In Kaufman, it appears that the people, who have spoken in and through the election, serve as basis for Duterte to be returned to the Philippines. It presupposes that the people’s suffragic could cancel out the charges filed against Duterte.

Kaufman’s argument rather appears to give the impression of despondency. In spite of his being known as a high caliber international lawyer, he has resorted to such kind of argument.

Anybody still enjoying sound judgment would be able to see the legal irrelevance of Kaufman’s argument. It has nothing to do with the charges filed against Duterte. Yet, he appears to convey the idea that the people’s voice would morph the essence of the alleged charges from crime to non-crime.

Is such a high caliber international lawyer so desperate that he even entertains and poses such a legally irrelevant argument? It gives a hint as to how he has perceived the bulk of the prosecution’s argument.

In Conti, it also appears that winning in an election has nothing to do with the alleged crimes charged against Duterte. There is no essential connection between the election and the alleged crime committed.

The first part of Conti’s argument shows logical strength.

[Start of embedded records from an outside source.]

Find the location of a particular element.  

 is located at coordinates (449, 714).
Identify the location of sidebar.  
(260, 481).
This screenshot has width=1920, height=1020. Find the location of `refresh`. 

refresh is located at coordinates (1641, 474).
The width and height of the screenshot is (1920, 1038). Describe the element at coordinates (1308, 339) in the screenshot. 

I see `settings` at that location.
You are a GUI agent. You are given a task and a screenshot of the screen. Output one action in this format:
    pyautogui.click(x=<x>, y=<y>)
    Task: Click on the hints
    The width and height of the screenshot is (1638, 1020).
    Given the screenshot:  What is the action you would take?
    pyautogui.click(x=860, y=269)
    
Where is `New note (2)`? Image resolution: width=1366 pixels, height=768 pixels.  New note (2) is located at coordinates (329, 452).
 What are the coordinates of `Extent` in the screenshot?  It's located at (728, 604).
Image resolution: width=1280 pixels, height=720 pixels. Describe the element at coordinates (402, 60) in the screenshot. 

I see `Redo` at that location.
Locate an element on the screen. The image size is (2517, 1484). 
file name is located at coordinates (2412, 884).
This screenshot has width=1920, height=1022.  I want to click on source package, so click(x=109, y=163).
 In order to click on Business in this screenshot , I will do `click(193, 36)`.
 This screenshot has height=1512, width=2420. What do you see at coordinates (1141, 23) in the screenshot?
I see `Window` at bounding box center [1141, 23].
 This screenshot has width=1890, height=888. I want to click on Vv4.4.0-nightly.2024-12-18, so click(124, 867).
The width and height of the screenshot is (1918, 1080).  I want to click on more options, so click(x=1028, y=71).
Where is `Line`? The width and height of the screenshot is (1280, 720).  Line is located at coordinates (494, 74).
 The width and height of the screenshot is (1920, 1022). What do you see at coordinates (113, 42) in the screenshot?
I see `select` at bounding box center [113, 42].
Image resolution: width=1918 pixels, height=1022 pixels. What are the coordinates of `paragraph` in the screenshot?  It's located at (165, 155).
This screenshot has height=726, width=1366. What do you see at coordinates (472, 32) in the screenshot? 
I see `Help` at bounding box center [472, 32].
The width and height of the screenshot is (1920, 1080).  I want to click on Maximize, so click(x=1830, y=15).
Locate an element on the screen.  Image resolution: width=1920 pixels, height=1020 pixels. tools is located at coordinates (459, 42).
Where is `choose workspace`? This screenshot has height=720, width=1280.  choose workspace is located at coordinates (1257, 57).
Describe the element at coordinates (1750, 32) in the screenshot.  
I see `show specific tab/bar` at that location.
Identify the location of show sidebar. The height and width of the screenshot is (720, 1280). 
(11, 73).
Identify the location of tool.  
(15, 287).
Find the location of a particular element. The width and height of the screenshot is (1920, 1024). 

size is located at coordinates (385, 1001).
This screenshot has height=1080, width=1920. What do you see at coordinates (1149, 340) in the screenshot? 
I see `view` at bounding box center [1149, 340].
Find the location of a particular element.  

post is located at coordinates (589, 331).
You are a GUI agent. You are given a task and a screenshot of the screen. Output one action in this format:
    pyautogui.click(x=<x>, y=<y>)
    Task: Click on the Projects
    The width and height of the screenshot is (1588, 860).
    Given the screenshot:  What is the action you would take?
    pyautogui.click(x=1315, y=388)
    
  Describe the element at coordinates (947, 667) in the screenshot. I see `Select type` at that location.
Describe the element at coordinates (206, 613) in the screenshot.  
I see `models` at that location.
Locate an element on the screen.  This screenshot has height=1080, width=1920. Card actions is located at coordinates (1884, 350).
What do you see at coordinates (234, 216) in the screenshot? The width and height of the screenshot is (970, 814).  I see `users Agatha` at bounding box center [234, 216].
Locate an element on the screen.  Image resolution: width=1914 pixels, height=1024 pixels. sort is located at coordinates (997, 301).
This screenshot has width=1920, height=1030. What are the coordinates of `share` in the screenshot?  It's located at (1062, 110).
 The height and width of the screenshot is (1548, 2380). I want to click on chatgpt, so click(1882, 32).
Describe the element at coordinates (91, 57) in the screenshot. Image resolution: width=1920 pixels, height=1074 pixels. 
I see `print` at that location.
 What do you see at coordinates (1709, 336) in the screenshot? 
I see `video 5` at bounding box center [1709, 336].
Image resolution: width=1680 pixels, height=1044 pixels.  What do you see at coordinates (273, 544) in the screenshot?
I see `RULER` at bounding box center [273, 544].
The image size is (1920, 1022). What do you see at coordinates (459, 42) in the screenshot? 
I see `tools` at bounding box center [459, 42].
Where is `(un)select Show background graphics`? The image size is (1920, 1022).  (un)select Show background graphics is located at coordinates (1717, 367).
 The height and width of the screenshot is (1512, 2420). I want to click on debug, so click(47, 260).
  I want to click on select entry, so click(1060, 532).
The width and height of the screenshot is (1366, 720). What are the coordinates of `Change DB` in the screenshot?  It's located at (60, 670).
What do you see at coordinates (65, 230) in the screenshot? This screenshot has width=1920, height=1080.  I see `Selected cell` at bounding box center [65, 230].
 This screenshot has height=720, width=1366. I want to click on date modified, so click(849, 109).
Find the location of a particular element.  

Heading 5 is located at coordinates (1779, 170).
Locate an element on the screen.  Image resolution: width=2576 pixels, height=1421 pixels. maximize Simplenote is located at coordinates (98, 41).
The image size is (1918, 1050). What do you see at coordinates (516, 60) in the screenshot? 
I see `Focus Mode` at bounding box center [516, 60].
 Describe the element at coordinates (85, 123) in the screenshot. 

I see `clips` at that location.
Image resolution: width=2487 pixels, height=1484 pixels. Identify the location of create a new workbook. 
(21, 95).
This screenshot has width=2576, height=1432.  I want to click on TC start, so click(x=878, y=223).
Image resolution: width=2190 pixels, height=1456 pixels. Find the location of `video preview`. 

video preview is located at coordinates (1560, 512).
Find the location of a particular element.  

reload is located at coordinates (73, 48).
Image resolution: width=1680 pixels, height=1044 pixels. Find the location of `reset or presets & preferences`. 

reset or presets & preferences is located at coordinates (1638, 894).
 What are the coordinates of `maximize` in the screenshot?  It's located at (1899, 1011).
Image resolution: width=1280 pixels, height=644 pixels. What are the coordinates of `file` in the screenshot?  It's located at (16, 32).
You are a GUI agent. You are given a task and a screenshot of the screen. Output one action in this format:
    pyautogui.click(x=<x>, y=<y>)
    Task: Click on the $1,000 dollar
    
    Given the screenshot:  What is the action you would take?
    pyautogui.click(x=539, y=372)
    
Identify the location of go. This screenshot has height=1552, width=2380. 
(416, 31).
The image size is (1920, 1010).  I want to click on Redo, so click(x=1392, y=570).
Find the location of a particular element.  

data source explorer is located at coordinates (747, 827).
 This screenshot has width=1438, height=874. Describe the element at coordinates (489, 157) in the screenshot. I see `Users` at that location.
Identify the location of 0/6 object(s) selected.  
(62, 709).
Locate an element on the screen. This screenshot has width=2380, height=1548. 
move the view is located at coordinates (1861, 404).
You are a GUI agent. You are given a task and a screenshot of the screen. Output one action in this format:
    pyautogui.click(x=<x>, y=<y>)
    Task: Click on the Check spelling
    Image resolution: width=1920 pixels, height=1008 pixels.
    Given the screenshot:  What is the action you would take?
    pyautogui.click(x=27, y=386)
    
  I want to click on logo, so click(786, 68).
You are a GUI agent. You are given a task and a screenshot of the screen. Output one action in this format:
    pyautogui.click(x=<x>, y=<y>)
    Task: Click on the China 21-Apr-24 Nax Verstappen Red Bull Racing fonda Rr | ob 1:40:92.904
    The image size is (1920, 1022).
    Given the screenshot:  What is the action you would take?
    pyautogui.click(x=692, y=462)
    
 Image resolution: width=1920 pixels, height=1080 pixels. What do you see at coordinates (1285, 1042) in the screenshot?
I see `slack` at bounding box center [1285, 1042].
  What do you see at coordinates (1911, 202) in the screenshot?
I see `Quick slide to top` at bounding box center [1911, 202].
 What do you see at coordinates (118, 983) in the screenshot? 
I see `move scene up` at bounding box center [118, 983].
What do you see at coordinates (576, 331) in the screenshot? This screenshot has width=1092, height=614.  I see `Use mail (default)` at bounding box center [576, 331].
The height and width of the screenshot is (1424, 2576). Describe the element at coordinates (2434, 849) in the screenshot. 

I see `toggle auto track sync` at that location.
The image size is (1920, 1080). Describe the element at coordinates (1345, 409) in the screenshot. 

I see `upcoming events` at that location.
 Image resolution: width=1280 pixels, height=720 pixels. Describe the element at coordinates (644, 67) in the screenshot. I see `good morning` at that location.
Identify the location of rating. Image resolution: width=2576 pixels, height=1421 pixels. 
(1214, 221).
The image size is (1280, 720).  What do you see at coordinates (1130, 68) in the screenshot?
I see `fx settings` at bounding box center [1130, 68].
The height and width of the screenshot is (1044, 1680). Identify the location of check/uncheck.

Though Conti seems to be less known internationally than Kaufman in terms of international cases being handled, she has gotten the inherently sound argument concerning this matter.

Anybody still enjoying sound reason would be able to determine the soundness of the first part of her argument. The voice of the people expressed in an election cannot indeed wipe out the alleged crime (whatever it may be) and thus cannot be used as defense or plea.

However, when she says that the “people … cannot speak on behalf of the victims of the ‘war and drugs,’” she seems to convey the idea that the people could possibly take the side of the victims.

Although not metaphysically impossible, it is highly improbable for the people to take the side of the victims. It is because of the principle of contradiction in metaphysics that states: “A thing cannot be and not-be at the same time under the same respect.”

It means that the same people cannot take the side of Duterte and the side of the victims at the same time under the same respect. It is either Duterte or the victims, but not both at the same time under the same respect.

At any rate, however, Conti’s argument is logically superior, while Kaufman’s argument is irrelevant due to being a non sequitur.